* Instructions to follow:
Wherever a line of the records contains "accomplish", copy that line.

* Excerpted records:
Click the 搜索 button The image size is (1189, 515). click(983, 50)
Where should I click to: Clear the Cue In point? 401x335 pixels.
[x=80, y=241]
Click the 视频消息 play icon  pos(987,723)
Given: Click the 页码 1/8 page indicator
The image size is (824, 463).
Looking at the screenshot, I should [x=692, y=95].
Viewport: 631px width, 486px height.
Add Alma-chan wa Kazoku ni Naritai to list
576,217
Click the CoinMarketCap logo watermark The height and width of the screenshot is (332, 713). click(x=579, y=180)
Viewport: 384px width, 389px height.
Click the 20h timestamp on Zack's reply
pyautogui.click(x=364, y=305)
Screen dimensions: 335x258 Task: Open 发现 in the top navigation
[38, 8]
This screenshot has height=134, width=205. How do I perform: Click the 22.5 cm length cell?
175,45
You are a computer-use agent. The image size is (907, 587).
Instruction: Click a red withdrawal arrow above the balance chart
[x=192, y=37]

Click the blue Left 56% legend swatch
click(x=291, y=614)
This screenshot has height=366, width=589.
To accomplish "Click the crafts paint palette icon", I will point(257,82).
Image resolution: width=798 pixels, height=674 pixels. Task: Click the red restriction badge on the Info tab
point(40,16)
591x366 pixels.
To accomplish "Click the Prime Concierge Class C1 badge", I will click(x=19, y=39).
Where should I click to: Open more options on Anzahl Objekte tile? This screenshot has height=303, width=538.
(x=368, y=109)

* Your solution:
To accomplish "Click the crafts paint palette icon", I will point(257,82).
To accomplish "Click the Prime Concierge Class C1 badge", I will click(x=19, y=39).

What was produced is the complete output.